My med school orientation begins early August. The last time I checked, I had 53 more days until then. My housing situation is set, my immunizations are (mostly) done, and I’m actively looking for furniture (why are queen-size mattresses so expensive?!)…but I digress.
I’m nervous about starting med school. Will “med student” become my entire identity? Will my other passions (reading, writing, yoga, etc) will be pushed aside, for when I determine that I am “done” studying? What if I never finish studying? These are the thoughts that bounce around in my head, as I attempt to cherish the final weeks of freedom. As I read one of my 15 library books, my mind continues to interrupt me with newly formed what-if’s.
I realize that much of the responsibility falls on me to find (some form of) balance, rest to prevent burn-out, and ultimately, figure out what works for me. Starting this blog was an act of self-care; I am holding myself accountable to reflect on my experiences, no matter how busy I get. I hope this little space on the internet reminds me (and you, my dear reader) that ‘med student’ does not have to become our entire identity, if we don’t want it to.

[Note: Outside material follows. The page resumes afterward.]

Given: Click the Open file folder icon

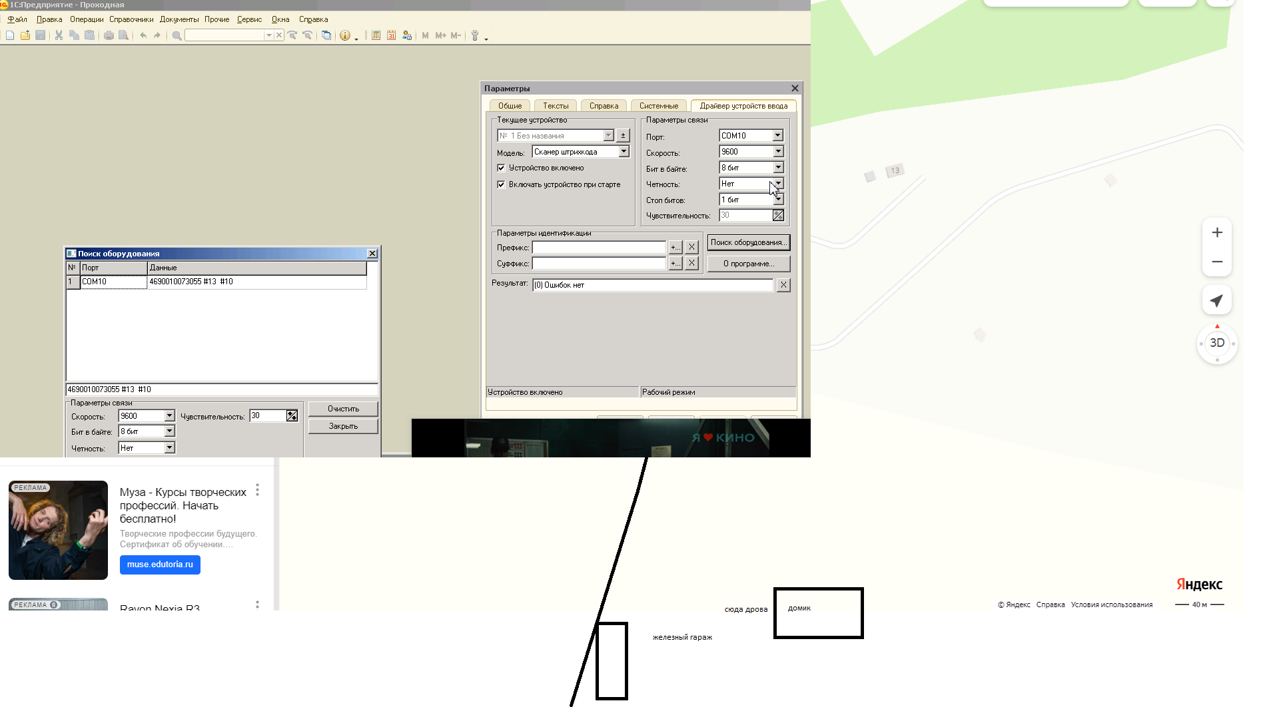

Being an introvert, I process things best through writing. Even when I talk things through with close friends, I find myself gravitating towards my journal afterwards to further process things. I know my love for books is what propels me to write. I write to understand how I feel and to share my thoughts with others; one run-on sentence at a time. As John Green says, “writing is something you do alone. It’s a profession for introverts who want to tell you a story but don’t want to make eye contact while doing it.”
Of course, I’m also excited about starting my first year. I’m excited to meet my classmates, live in another part of the country, and have a new apartment to decorate. To have this opportunity to pursue medicine is something I hope to be grateful for everyday, even during midterm season and times I feel overwhelmed.